The CT construction images showed that PMMA bone cement formed a conical mass around FPS-A and a cylindrical mass around FPS-B. When the injection volume was increased from 1.0 ml to 2.0 ml, the distribution region of the PMMA cement was enlarged, the PMMA was distributed more posteriorly, and the risk of leakage was increased. When the injection volume reached 2.0 ml, the risk of cement leakage was lower for screws having diameter-tapered perforations. The pullout strengths of the augmented FPS-A groups and FPS-B groups were higher than that of the CPS group (p < 0.0001).
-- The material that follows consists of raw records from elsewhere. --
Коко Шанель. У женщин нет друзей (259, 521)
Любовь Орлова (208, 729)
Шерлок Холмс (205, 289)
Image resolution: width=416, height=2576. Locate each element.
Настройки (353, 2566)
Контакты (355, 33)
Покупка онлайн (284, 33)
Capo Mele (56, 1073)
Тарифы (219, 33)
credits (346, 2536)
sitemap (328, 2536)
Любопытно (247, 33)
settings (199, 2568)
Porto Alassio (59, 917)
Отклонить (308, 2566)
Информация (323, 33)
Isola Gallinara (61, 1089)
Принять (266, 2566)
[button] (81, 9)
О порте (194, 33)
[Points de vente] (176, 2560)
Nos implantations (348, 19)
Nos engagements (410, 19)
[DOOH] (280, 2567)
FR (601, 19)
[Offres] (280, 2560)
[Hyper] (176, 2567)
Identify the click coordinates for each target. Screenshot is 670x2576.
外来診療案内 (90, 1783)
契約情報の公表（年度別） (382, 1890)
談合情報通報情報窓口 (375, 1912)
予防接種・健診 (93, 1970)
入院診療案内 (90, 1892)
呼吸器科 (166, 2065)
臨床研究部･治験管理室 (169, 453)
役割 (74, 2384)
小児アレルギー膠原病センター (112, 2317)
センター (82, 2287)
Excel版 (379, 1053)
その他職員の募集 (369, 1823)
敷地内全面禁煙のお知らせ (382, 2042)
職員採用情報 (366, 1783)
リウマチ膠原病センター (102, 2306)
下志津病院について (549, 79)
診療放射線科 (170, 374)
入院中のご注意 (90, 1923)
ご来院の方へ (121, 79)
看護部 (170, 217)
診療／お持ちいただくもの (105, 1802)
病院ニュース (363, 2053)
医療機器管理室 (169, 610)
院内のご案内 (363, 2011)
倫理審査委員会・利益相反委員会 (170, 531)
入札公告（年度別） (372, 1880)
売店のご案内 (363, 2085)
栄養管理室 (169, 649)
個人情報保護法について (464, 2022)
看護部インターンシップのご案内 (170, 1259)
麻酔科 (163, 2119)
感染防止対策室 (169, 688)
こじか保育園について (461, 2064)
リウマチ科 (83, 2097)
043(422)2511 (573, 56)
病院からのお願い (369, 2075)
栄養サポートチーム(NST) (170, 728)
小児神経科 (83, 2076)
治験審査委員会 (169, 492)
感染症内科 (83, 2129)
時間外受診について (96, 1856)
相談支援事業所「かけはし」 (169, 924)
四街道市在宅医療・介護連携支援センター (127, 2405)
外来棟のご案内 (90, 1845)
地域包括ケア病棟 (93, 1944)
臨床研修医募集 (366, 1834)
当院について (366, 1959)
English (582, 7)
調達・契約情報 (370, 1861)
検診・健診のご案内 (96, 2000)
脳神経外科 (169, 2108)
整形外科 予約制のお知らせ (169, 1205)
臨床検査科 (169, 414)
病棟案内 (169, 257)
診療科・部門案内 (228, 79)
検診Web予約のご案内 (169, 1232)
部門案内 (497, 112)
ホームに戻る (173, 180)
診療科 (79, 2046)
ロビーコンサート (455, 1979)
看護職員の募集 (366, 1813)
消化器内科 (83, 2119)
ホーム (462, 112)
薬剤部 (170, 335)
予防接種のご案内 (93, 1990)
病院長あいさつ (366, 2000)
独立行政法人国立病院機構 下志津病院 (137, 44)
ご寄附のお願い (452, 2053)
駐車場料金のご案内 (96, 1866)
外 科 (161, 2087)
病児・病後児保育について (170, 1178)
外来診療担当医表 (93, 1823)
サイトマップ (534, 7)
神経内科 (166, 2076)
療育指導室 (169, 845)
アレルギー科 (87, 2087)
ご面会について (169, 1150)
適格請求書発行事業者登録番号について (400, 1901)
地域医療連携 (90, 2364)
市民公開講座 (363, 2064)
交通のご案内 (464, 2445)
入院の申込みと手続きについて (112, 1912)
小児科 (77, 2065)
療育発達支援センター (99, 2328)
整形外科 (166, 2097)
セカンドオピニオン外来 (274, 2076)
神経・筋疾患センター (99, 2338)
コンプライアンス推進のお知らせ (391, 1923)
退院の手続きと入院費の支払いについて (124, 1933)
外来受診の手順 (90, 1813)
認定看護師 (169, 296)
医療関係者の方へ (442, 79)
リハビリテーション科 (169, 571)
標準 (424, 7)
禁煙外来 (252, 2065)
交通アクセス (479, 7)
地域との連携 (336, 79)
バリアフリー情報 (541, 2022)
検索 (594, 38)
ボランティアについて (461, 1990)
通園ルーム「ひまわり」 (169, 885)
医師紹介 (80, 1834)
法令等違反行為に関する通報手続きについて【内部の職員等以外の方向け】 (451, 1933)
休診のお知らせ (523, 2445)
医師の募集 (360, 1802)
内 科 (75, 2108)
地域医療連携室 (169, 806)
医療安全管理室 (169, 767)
All FPS-B groups had a higher pullout strength than the FPS-A groups.

CONCLUSIONS

The diameter of the perforations affects the distribution of PMMA cement. The diameter-tapered design enabled PMMA to form larger bone-PMMA interfaces and achieve a relatively higher pullout strength, although statistical significance was not reached. Study results indicated 1.5-ml of PMMA was a conservative volume for PMMA augmentation; more cement injection would significantly increase the risk of cement leakage.